## Problem to work on:
The records must be returned word for word.

## Records excerpted from a collection:
↓

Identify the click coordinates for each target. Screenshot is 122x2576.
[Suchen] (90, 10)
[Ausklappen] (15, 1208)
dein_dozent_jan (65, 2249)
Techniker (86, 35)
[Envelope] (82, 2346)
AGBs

↑

## Response for this exercise:
Identify the click coordinates for each target. Screenshot is 122x2576.
[Suchen] (90, 10)
[Ausklappen] (15, 1208)
dein_dozent_jan (65, 2249)
Techniker (86, 35)
[Envelope] (82, 2346)
AGBs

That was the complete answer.